One of the main motivations behind sslsv was to provide a consistent environment for comparing self-supervised methods for speaker verification. Since many self-supervised frameworks originate from computer vision, reproducing them under a unified setup makes it possible to better understand which approaches transfer effectively to speaker recognition.

Unless otherwise stated, the results below were obtained by training on VoxCeleb2 and evaluating on VoxCeleb1-O, using an ECAPA-TDNN encoder and a common evaluation pipeline. Pretrained checkpoints are available for all models (🔗).

Results for Self-Supervised Frameworks

The table below presents a subset of representative self-supervised frameworks implemented in sslsv.
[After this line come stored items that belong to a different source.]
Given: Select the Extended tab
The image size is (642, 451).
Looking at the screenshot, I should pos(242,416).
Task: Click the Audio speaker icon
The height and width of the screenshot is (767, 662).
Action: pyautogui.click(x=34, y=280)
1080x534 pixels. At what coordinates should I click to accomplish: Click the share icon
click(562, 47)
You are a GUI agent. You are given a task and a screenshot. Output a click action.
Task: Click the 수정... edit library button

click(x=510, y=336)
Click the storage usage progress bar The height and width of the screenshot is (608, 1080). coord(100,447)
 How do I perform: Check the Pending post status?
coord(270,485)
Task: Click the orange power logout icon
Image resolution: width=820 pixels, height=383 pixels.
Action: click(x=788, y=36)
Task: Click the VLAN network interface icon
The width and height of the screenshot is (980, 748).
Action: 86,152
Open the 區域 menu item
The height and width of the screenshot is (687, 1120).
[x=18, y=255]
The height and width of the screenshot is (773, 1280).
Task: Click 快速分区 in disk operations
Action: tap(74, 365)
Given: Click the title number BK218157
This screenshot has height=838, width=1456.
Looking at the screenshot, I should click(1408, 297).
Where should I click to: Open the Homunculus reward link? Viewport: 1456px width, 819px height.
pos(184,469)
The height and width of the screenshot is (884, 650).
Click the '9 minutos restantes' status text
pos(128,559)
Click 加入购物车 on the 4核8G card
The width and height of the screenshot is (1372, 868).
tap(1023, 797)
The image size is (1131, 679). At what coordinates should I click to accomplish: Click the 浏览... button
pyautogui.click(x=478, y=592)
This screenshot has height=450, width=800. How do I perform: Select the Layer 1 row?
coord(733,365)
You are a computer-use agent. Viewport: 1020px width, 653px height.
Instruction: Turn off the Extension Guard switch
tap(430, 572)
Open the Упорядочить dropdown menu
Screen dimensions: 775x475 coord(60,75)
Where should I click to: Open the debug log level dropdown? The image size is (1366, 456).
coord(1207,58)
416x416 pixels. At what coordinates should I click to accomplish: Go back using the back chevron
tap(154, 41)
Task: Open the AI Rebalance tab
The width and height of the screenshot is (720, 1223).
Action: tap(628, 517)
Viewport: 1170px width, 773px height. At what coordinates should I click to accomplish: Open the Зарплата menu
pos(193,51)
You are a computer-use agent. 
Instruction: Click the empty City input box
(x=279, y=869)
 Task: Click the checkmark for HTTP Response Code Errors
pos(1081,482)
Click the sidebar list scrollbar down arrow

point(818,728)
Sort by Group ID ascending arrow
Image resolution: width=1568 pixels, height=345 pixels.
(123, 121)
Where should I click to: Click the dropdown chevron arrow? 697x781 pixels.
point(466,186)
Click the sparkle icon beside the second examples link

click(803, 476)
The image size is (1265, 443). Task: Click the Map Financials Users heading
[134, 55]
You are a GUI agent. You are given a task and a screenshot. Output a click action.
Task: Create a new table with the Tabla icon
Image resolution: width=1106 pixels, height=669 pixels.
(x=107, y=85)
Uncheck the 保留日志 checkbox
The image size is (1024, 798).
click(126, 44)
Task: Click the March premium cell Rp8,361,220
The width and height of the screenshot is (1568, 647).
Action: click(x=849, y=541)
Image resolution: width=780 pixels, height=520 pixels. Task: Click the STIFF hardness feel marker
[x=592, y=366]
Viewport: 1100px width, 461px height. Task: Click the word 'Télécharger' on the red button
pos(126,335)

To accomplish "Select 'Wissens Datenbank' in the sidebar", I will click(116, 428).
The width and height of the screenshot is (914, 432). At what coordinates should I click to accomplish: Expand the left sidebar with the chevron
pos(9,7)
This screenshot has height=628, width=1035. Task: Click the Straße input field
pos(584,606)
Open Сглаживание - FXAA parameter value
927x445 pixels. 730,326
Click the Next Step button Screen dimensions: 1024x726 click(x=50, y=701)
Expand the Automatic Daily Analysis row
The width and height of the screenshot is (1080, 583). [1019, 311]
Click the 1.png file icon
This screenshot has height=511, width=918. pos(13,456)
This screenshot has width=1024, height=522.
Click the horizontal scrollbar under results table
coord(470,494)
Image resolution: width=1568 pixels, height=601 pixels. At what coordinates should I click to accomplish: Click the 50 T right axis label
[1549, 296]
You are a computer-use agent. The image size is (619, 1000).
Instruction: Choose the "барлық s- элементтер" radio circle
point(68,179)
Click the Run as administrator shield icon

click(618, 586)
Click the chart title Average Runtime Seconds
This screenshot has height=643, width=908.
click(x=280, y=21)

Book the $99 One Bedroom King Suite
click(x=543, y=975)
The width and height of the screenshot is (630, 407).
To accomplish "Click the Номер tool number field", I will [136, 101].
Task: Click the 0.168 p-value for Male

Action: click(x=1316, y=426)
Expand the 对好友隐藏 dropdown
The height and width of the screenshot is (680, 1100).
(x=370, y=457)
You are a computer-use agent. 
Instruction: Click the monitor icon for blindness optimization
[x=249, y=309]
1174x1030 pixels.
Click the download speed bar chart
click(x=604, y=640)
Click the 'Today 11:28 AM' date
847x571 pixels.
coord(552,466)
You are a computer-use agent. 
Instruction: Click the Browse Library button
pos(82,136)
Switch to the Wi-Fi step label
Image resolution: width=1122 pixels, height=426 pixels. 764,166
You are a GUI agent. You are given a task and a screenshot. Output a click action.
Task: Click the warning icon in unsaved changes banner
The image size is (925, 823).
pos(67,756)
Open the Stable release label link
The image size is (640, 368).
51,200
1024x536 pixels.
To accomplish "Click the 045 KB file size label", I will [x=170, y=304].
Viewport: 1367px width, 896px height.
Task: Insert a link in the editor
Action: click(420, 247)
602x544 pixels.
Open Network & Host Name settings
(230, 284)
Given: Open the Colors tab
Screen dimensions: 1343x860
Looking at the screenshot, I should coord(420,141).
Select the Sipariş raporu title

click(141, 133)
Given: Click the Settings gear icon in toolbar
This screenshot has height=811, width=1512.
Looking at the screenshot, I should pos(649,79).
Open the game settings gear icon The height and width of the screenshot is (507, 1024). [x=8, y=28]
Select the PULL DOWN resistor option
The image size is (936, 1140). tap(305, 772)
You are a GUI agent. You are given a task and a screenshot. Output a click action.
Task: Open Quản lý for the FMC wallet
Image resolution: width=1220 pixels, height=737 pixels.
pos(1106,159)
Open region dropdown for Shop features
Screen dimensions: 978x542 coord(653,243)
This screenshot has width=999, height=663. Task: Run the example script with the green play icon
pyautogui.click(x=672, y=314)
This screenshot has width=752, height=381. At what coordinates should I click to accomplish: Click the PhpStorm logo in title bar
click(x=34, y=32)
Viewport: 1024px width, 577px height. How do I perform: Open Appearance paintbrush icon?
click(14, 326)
Method Model EER ↓ minDCF ↓
SimCLR 🥈 ssl/voxceleb2/simclr/simclr_enc-ECAPATDNN-1024_proj-none_t-0.03 6.41 0.5160 🔗
MoCo 🥉 ssl/voxceleb2/moco/moco_enc-ECAPATDNN-1024_proj-none_Q-32768_t-0.03_m-0.999 6.48 0.5372 🔗
SwAV ssl/voxceleb2/swav/swav_enc-ECAPATDNN-1024_proj-2048-BN-R-2048-BN-R-512_K-6000_t-0.1 8.12 0.6148 🔗
VICReg ssl/voxceleb2/vicreg/vicreg_enc-ECAPATDNN-1024_proj-2048-BN-R-2048-BN-R-512_inv-1.0_var-1.0_cov-0.1 7.42 0.5659 🔗
DINO 🥇 ssl/voxceleb2/dino/dino_enc-ECAPATDNN-1024_proj-2048-BN-G-2048-BN-G-256-L2-65536_G-2x4_L-4x2_t-0.04 2.82 0.3463 🔗
Supervised ssl/voxceleb2/supervised/supervised_enc-ECAPATDNN-1024_loss-AAM_s-30_m-0.2 1.34 0.1521 🔗

Among the evaluated self-supervised frameworks, DINO achieves the best performance with an EER of 2.82%, followed by SimCLR (6.41%) and MoCo (6.48%). These results highlight the strong transferability of self-supervised learning to speaker verification. Nevertheless, a substantial gap still remains compared to a fully supervised system, which achieves an EER of 1.34%, leaving room for further improvements in self-supervised speaker representation learning.

Results with SSPS

One of the main contributions integrated into sslsv is SSPS (Self-Supervised Positive Sampling), a method designed to exploit latent space proximity to sample cross-recording pseudo-positives for self-supervised speaker verification.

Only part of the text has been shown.